To the well-known triggers for asthma such as plant pollens and dust mites must be added pollutants from motor vehicle emissions. In the city of Sydney, an added burden of 1.1 million tonnes of chemicals per year is added to the pollutants in the air.
All the major pollutants such as tropospheric ozone, sulphur dioxide and carbon monoxide have significant effects on lung function. Health regulators are slowly and reluctantly accepting the relationship of air pollution to asthma.
Increasingly research is implicating ozone, nitrogen dioxide and particulates — all pollutants formed from vehicle exhausts. In October 1993 Professor R. Davies of St Bartholomew's Hospital in the UK published new research which showed that both ozone and nitrogen dioxide damage the lining of the respiratory system, allowing triggering substances to penetrate, impair the cilia (the tiny hairs that clear infection from cells) and lead to the chemical cascade that brings on asthma attacks.
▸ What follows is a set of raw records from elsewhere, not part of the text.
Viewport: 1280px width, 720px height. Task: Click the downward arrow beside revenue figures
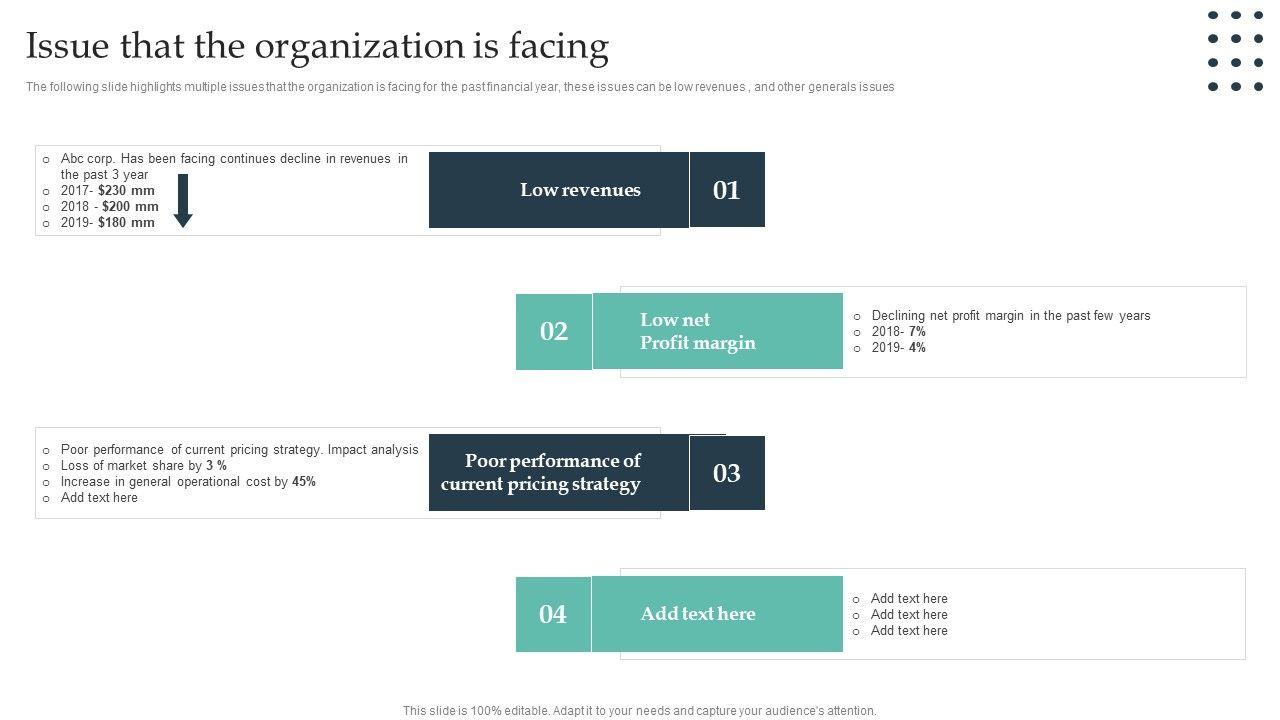pyautogui.click(x=183, y=200)
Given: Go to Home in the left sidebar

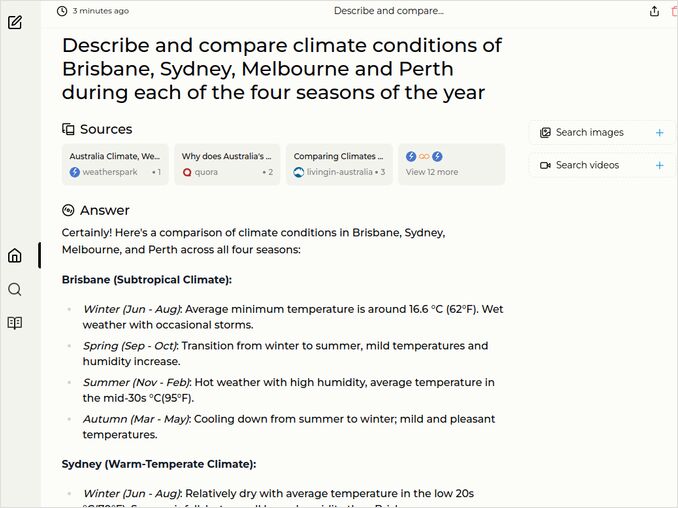Looking at the screenshot, I should pyautogui.click(x=15, y=255).
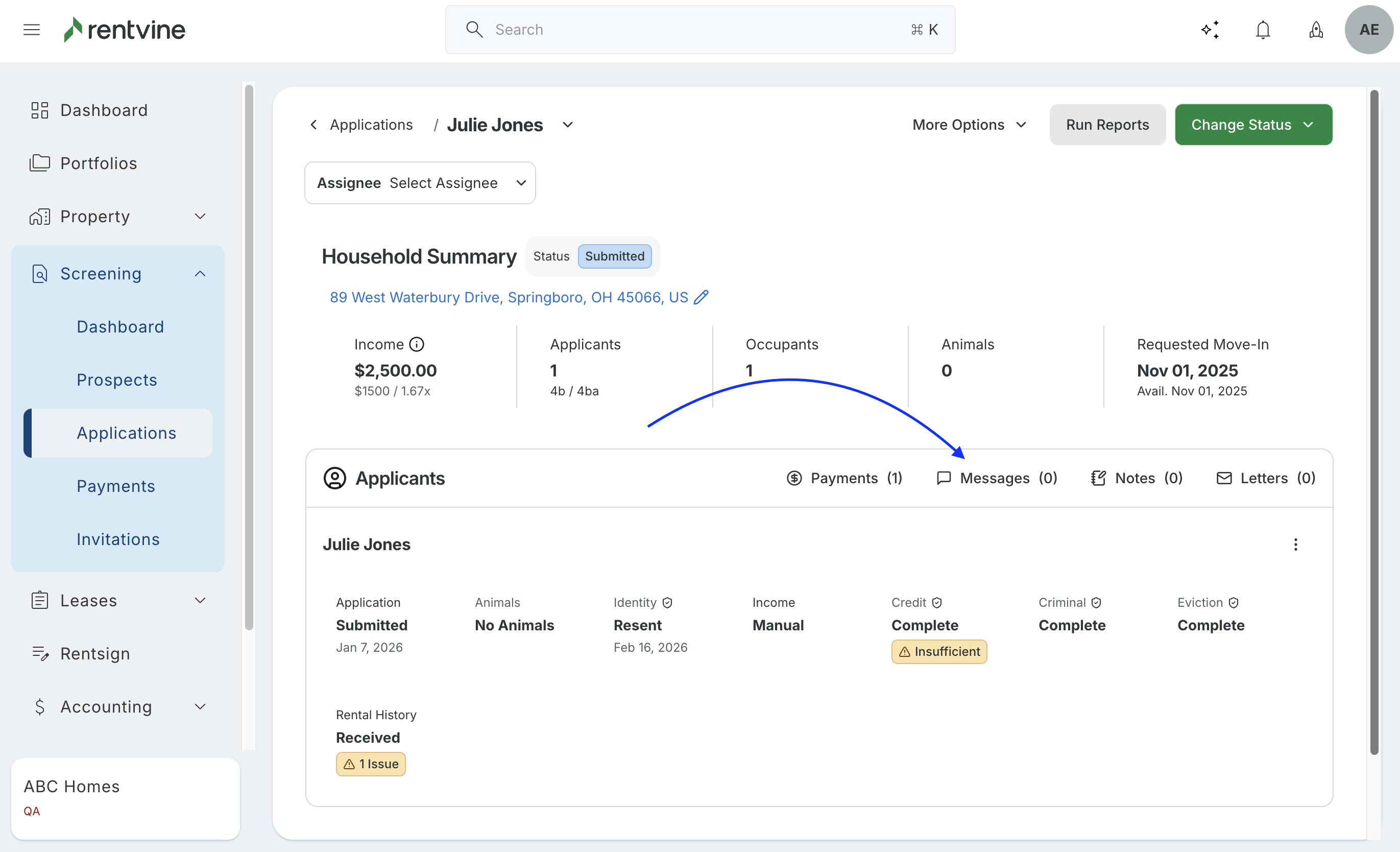Expand the Property sidebar section
The image size is (1400, 852).
200,217
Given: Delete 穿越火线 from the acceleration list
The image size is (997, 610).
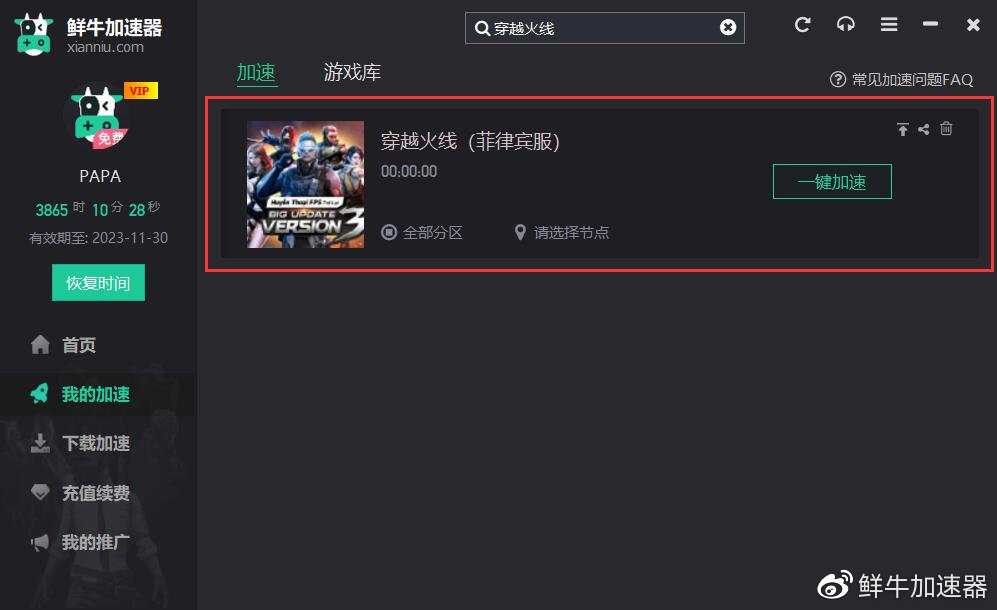Looking at the screenshot, I should pos(945,128).
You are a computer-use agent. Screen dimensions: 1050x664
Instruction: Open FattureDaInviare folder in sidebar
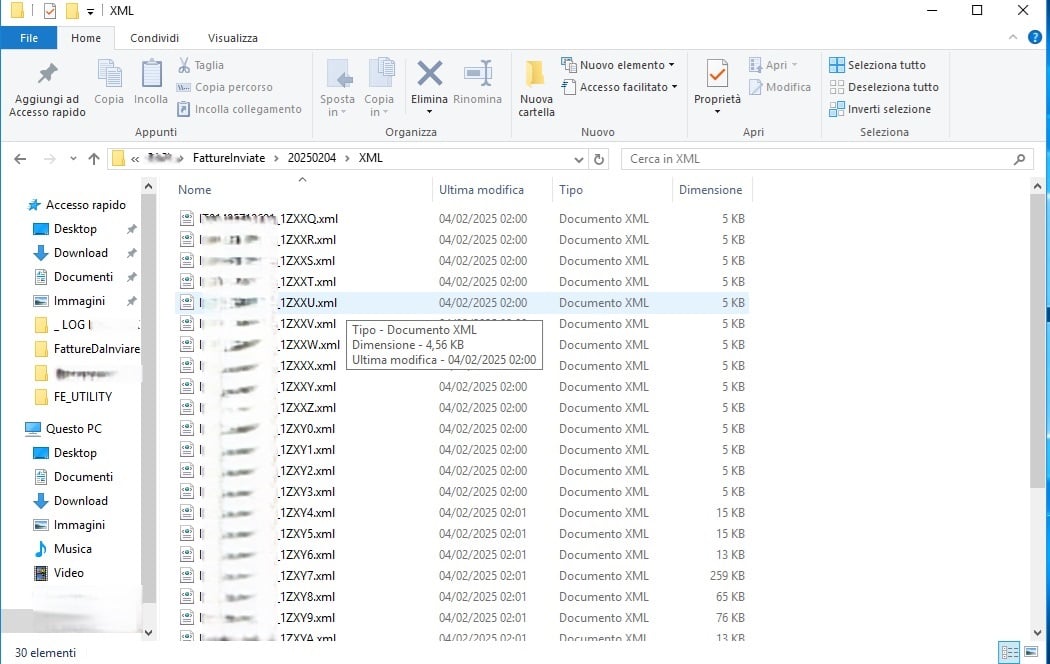96,349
Until recently there were no known mechanisms to explain how even low levels of pollution might exacerbate asthma. It has now become evident that asthma is a persistent disease associated with inflammation of the airways. Pollutants can activate inflammatory cells either directly or indirectly through stimulating the release of cytokines. These are cell mediators which are released by one cell type and influence the activity of either the same or other cell types.
An attack is triggered when a chemical irritates the damaged airways. It starts with wheezing, breathlessness and tightening in the chest. Breathing gets harder and harder in a severe attack, and in a very bad incident the amount of oxygen in the blood drops alarmingly.
Pollution has the worst effect on children because they are much more vulnerable. Children under three breathe in twice as much air as adults for each kilogram of body weight. Children exercise more and so take in more air, and thus more pollution. The airways of children are narrower and so more easily constricted. Because their lungs are maturing, pollution can affect them permanently, leading to a lifetime of breathing difficulties.
What can we do about all this?
We can demand an improvement of public transport — in NSW expenditure on road building has been 20 times that on public transport. We can ask government to impose stringent controls on motor vehicle emissions. We can ask parents not to leave their car engines idling for more than 30 seconds when picking up their children. Owners of pre-1986 cars can find out whether those cars will run on unleaded petrol. We can participate in "rideshare" schemes.
Although it is government that can introduce and enforce non-polluting legislation, individuals cannot afford to be passive — the issue is too important.
[Herbert Beauchamp is chairperson of the Toxic Chemicals Committee, Total Environment Centre, NSW.]